Source document |
....
I first heard about the Cemetery for the Unknown from a friend, Ceyda, while returning from the funeral of her friend, Sibel. Sibel was a trans woman sex worker in her fifties who died abandoned by her family, a story that is common among trans women in Turkey. When blood families disavow their transgender kin, the deceased’s friends and LGBTQ community usually step in and struggle to reclaim the funeral rights and the ownership of the deceased body (see Zengin, 2019). Following Sibel’s funeral, I spent the entire day with Ceyda, a trans woman herself. She recounted another story, one where their efforts to reclaim the deceased body of another trans friend, Ayşe, had failed and the blood family did not let them organize a funeral. This other family had disavowed their trans daughter both in her life and in her death, and had requested that the state bury Ayşe in the cemetery for the anonymous, for the unknown (kimsesizler mezarlığı).Ayşe’s family denied an afterlife to her, rendered her anonymous, and cast her body out from socially recognizable scripts of mourning.
The cemetery for the unknown exposes a story of dispossession that denies the marginalized a social afterlife entrenched in a hegemonic spatial and temporal order.
The Turkish cemeteries for the unknown are graveyards where the state buries the bodies of those people who remain unidentified or unclaimed over a certain period of time. In practice, they are a burial site for social outcasts: homeless people, victims of honor crimes, disowned members of blood families, premature babies, and more recently, unaccompanied Syrian refugees. These cemeteries also contain the bodies of political detainees who were disappeared under police interrogations and state violence. Historically, the state has deemed many radical leftists and Kurdish guerrillas unidentified, denied families and communities these bodies, and buried them as anonymous corpses.
In this short piece, I focus on the cemetery for the anonymous to discuss the spatial ordering of death and afterlives at the thresholds of social and political life in Turkey. I suggest a term, transgressive death, to capture those social forms of transgression that emerge at the moment and in the aftermath of death in the margins of the social and the political. These margins may be ethnic, religious, sectarian, and economic in addition to gendered or sexed. A close focus on these transgressive deaths presents a “deathscape” (Maddrell and Sideway ,2010) of social and political margins in Turkey.
....
Data section |
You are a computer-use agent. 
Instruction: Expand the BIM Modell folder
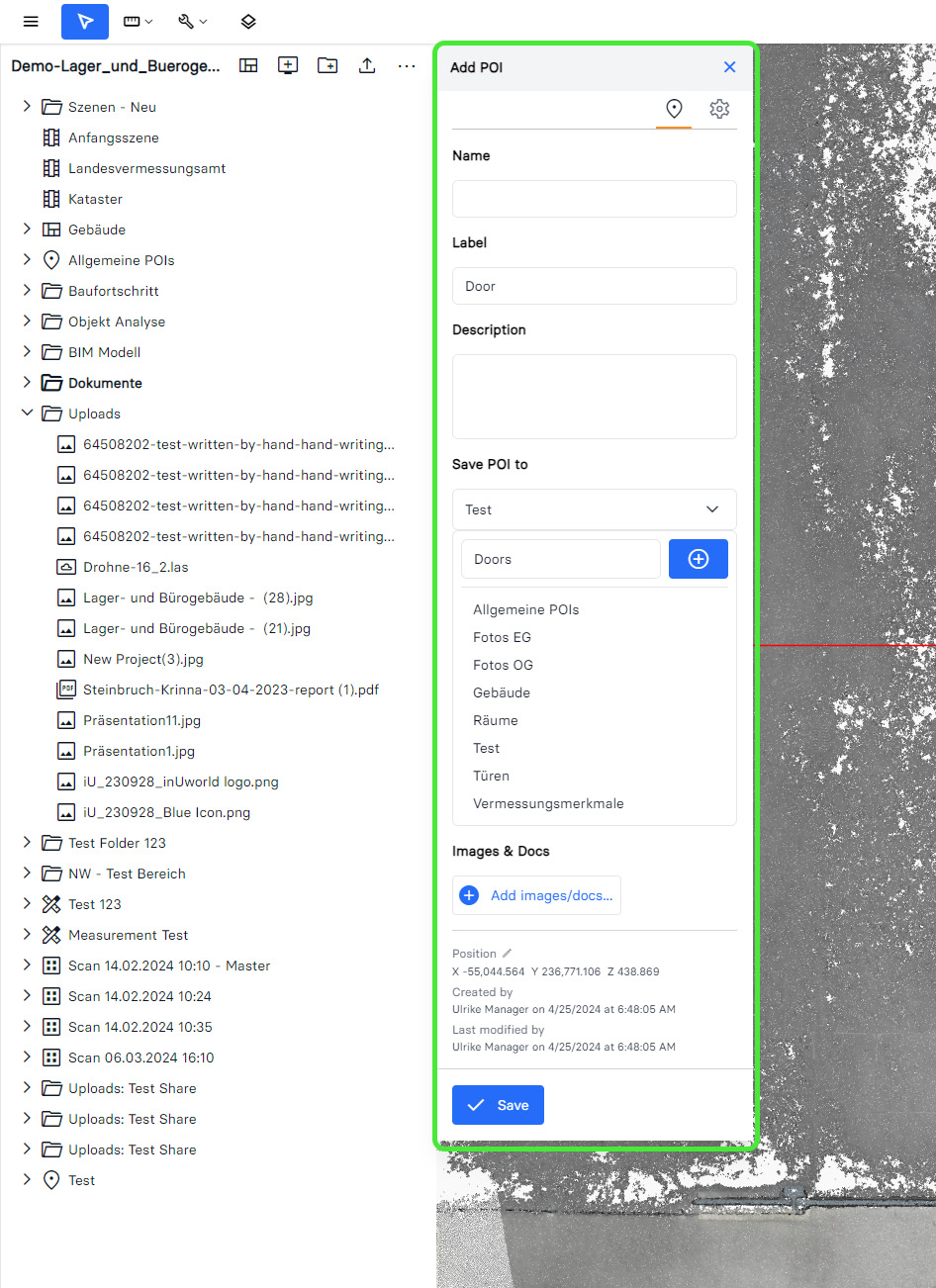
....
The tasks |
a) Output the passage from the essay on Turkey's cemeteries for the unknown, starting with "The cemetery for the unknown exposes" and going on through "and temporal order.".
b) Pick up the essay on Turkey's cemeteries for the unknown after its last sentence and write what comes next.
The listing is not used in any of this work.

Answers below |
a)
The cemetery for the unknown exposes a story of dispossession that denies the marginalized a social afterlife entrenched in a hegemonic spatial and temporal order.

b)
The cemetery for the unknown exposes a story of dispossession that denies the marginalized a social afterlife entrenched in a hegemonic spatial and temporal order. It marks the repeated eviction of the marginalized from social life at the moment and in the aftermath of death. At the cemetery for the anonymous, transgressive death and its afterlives translate into a mortal topography of margins.
Mortal Design of Social Belonging
As A.A. Sautkin notes, “the reintegration of the dead into the community of the living is an essential element of identification” (2016: 666). Practicing, claiming and naming a burial creates an architecture of memory and belonging that carves a place within the wider materiality of the world. “The cemetery,” Sautkin continues to argue, “is a home for ‘our’ dead, who constitute a kind of a background community, it is a ritual space of remembrance (and hence the symbolic return of the dead into a circle of the living)” (2016: 662).
Yet the cemetery tells more than that. It is a social structure through which hegemonic forms of intimate and social membership are reproduced and solidified. In Turkey, the hetero-reproductive family, in its nuclear as well as extended manifestations, inscribes itself on the landscape of the cemetery. The cemetery design and architecture is cemented in and through blood lines. The cemetery is also tightly linked to the notions of home and dwelling, and hence, to belonging in land. Blood ties shape the cemetery grounds, dividing the landscape into minor clusters of familial genealogy and property.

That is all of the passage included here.